Romanian Language Technology

Wolfgang Teubert * Language Resources for Language Technology

If we add linguistic information of this kind to a corpus, then we might obliterate the very objective we wanted to achieve by using the corpus. Corpora are used for obtaining new linguistic knowledge. But if we use traditional knowledge when it comes to the extraction of evidence from a corpus, we may never get to the point where we may want to discard old categories and replace them by new ones confirmed by corpus evidence. It is from looking at unannotated corpora that we have learned a lot about the fuzziness of the concept of lexical units and that we now see a continuum from a word segment like -euro- via single words, multiword units, collocations, to whole phraseologisms. Particularly in multilingual applications, it is obvious that the translation equivalents we are looking for are only very rarely single words and sometimes can be complete phrases or even sentences.

Any linguistic information added to a text or corpus tends to replicate any bias inherent in that category. Therefore, we must be careful that standardization of linguistic features originally not present in a text but added by hand or automatically does not obscure the evidence we expect to obtain from corpora. Normative so-called language-independent tagsets and categories for word class, morphosyntactic or even semantic information, whether in corpora or in lexicons, are useful only insofar as they can establish comparability between resources of different origin. If these tagsets are used for extracting evidence for linguistic phenomena from corpora, results have to be evaluated with great care.

The creation of language resources is expensive. The more effort that has been spent on the composition, documentation, and encoding of textual features, on the annotation of added linguistic information and on the comparability with related resources, the more valuable a corpus (or a lexicon) will be. To use it for just one specific purpose would be a waste it should be reused as often as possible, covering a wide range of applications. As we said above, standardization is an absolutely necessary precondition if the resources are not only to be used internally within one single institution but are also to be made available to the NLP community. While in the past the exchange of resources and resource-oriented tools was based on bilateral agreement between provider and user, distribution centers today serve as platforms for the language resources market. They will be accepted only if the material they offer for distribution proves valuable to the clients, and therefore, it has to be fully documented and standardized. The first center was the Linguistic Data Consortium (LDC) at Pennsylvania University, which was created more than five years ago. Recently, the European Language Resources Association (ELRA) was founded for the (Western) European market. It will be complemented by national language resource centers. The Trans-European Language Resources Infrastructure (TELRI), a Concerted Action funded by the European Commission, is serving as a bridge between Central and Eastern Europe (including the Commonwealth of Independent States) on the one side and Western Europe on the other. These distribution centers will pass on submitted resources to academic and industrial users and will collect license fees. It is no longer necessary to contact the institution where the resources were created in the first place.
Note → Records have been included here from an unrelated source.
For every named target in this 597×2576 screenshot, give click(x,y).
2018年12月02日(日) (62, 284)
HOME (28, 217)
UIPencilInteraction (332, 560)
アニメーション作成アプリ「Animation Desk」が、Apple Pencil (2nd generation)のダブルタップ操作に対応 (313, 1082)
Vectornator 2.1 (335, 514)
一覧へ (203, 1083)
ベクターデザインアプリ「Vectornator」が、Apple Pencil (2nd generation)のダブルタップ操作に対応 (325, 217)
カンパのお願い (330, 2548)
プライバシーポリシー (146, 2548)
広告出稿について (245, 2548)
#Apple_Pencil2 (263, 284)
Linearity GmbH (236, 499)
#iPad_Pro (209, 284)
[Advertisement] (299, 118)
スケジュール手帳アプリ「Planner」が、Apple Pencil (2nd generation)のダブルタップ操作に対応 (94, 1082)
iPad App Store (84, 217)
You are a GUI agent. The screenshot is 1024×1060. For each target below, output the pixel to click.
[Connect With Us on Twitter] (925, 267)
Such an arrangement works only if the resources are not only documented but validated as well. What does validation mean for written resources? For corpora, it means that the corpus has the size it claims, that it is composed the way it claims, that it is encoded the way it claims, that all features encoded can be used for retrieval, that annotations used conform to a given standard, and, above all, that the error rate for encoding and annotation does not exceed a certain level. Validation guarantees the client that he gets what he ordered and that he can rely on the resources to the extent stated by the validation certificate.

Validation has to be carried out on an unbiased and neutral basis, and this means not by the institution where the resources were created. Some of the validation features are language-independent, like the conformancy of the text representation with accepted rules and standards for encoding. But, some are language-specific, e.g., a claim that a lexicon really covers the core vocabulary of a given language, that the meanings assigned to a lemma have been gained from corpus evidence, and that the error rate of morphosyntactic tagging does not exceed a certain level. Therefore, it makes sense that validation for written resources should be carried out by institutions where there is sufficient competence for the language in question. On the other hand, to make validation reliable, all recognized validation centers should follow a validation procedure prescribed by a standard that is accepted by the NLP community. Some projects for the development of validation procedures are under preparation; the European Commission has included validation as a new work item in the new Telematics Programme.